In 2012, Yang started writing a sitcom about a father-son relationship. When Parks and Rec producer Greg Daniels suggested he make the characters Asian, Yang declined as he assumed it would not be successful. On Parks and Recreation, Yang became friends with actor/comedian Aziz Ansari, and the two later co-created Master of None, which was well received—especially for its diverse cast and subject matter—and earned four Emmy nominations. Yang and Ansari won the Emmy for Outstanding Writing for a Comedy Series for their Master of None episode, "Parents." According to Yang, the episode was largely "based on my dad, Aziz's dad, and our families in general. A lot of that stuff was written as conversations that Aziz and I would have." Yang and Ansari were also awarded a Peabody Award in May 2016.
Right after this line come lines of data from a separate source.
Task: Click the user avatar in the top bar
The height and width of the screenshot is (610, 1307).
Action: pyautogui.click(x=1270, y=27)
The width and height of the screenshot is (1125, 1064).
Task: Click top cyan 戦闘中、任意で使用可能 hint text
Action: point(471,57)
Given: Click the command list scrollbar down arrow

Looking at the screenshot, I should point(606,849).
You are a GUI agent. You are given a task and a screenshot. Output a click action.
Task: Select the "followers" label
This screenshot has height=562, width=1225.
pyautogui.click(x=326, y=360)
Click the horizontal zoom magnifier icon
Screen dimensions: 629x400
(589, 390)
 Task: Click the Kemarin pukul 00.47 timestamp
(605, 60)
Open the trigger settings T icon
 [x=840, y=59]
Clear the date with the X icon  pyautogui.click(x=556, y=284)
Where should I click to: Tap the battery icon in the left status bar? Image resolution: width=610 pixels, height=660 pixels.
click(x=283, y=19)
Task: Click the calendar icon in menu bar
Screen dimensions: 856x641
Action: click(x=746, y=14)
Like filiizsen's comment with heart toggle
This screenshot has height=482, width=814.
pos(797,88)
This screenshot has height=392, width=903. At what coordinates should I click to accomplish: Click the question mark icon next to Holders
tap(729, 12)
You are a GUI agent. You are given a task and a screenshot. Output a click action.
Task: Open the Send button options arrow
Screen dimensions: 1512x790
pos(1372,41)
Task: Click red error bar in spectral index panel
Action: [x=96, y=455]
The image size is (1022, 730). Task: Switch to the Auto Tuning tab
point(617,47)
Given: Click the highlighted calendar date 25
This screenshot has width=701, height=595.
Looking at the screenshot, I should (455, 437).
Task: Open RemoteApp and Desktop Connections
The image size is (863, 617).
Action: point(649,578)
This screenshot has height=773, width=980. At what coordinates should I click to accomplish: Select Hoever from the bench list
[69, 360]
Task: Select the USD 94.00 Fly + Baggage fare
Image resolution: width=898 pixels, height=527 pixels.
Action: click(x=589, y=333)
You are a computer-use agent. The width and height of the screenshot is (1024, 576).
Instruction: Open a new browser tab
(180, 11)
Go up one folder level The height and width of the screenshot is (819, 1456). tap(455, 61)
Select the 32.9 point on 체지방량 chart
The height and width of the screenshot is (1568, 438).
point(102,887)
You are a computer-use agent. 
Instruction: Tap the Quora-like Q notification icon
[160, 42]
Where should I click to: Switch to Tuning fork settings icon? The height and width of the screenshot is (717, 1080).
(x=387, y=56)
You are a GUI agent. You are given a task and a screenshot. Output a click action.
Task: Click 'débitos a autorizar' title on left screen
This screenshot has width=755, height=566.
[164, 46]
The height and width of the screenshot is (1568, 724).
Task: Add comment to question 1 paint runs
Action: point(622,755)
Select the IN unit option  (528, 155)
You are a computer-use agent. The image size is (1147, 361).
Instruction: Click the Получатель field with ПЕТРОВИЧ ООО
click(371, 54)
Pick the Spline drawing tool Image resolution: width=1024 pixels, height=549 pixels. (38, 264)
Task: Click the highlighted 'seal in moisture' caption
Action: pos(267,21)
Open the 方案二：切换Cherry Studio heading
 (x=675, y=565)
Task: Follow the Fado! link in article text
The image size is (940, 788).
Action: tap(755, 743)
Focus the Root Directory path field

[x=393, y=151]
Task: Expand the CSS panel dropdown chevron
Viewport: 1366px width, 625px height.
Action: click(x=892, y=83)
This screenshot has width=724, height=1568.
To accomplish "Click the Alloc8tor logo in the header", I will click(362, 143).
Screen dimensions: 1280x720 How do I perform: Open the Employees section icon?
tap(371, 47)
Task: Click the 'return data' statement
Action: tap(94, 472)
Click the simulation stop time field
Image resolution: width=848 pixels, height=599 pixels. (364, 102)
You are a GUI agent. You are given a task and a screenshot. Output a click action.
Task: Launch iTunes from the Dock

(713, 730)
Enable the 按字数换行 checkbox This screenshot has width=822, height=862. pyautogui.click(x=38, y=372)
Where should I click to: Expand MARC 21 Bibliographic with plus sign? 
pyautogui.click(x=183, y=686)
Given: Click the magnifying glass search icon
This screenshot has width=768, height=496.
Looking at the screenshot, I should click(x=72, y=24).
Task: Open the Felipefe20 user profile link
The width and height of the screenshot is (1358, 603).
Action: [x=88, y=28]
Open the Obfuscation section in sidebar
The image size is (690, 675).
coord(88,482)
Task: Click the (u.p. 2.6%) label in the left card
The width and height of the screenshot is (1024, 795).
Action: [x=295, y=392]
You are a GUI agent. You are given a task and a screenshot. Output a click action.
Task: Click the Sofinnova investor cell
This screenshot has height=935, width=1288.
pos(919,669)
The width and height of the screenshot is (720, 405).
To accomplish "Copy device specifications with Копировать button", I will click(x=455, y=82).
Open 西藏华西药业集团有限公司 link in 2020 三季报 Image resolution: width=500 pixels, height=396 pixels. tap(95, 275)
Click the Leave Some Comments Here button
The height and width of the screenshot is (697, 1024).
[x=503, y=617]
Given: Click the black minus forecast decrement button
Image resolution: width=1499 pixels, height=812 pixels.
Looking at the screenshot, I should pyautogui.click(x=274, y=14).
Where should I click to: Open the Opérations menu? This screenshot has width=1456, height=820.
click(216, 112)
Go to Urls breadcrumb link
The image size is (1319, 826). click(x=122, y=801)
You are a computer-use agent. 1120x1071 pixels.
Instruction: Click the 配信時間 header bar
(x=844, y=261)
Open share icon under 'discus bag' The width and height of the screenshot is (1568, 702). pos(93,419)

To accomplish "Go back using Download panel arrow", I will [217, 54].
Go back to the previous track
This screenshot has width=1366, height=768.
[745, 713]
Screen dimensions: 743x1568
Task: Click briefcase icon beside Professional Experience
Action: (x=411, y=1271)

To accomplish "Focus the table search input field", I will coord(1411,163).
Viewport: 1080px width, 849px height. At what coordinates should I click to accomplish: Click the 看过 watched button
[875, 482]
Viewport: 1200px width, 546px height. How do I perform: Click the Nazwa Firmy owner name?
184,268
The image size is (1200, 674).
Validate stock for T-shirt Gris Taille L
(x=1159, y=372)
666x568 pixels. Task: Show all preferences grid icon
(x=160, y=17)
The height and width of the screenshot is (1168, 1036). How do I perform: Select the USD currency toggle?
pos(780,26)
While topics included racial diversity and racism, the show strived to be authentic to life experiences. "We try to do a blend in our show of what we talk about in our real lives," he told Variety in June 2016. "There's an episode or two about being Indian or Asian on TV, about dealing with your parents who are immigrants — but we fall in love, we have work trouble, we have all these other stories that make the characters more well rounded."

In 2016, Yang wrote the second episode of The Good Place and directed an episode in the show's second season.

In 2018, he reunited with Matt Hubbard, who worked on Parks and Recreation with Yang, to create Amazon's Forever, a comedy-drama series starring Fred Armisen and Maya Rudolph. Yang and Hubbard collaborated again in 2022, co-creating Loot for Apple TV +, also starring Maya Rudolph.

===Directing and producing===
For Parks and Recreation, Yang directed two episodes: "New Beginnings" (2014) (Season 6, Episode 11) and "Swing Vote" (2013) (Season 5, Episode 21). He also occasionally appeared as the bassist of Andy's band, Mouse Rat.

In 2017, Yang directed the Jay-Z music video "Moonlight," which depicted the show Friends with an all-Black cast.

He was as an executive producer for Master of None, a co-executive producer, supervising producer, producer and co-producer on Parks and Recreation, an executive producer on Date and Switch (2014), a consulting producer on South Park (the episode "Miss Teacher Bangs A Boy" (2006)), a producer on the Funny or Die short Parks and Recreation is the Wu Tang of Comedy (2010), and as an associate producer on Last Call with Carson Daly. He served as a consultant for the 2007 MTV Movie Awards.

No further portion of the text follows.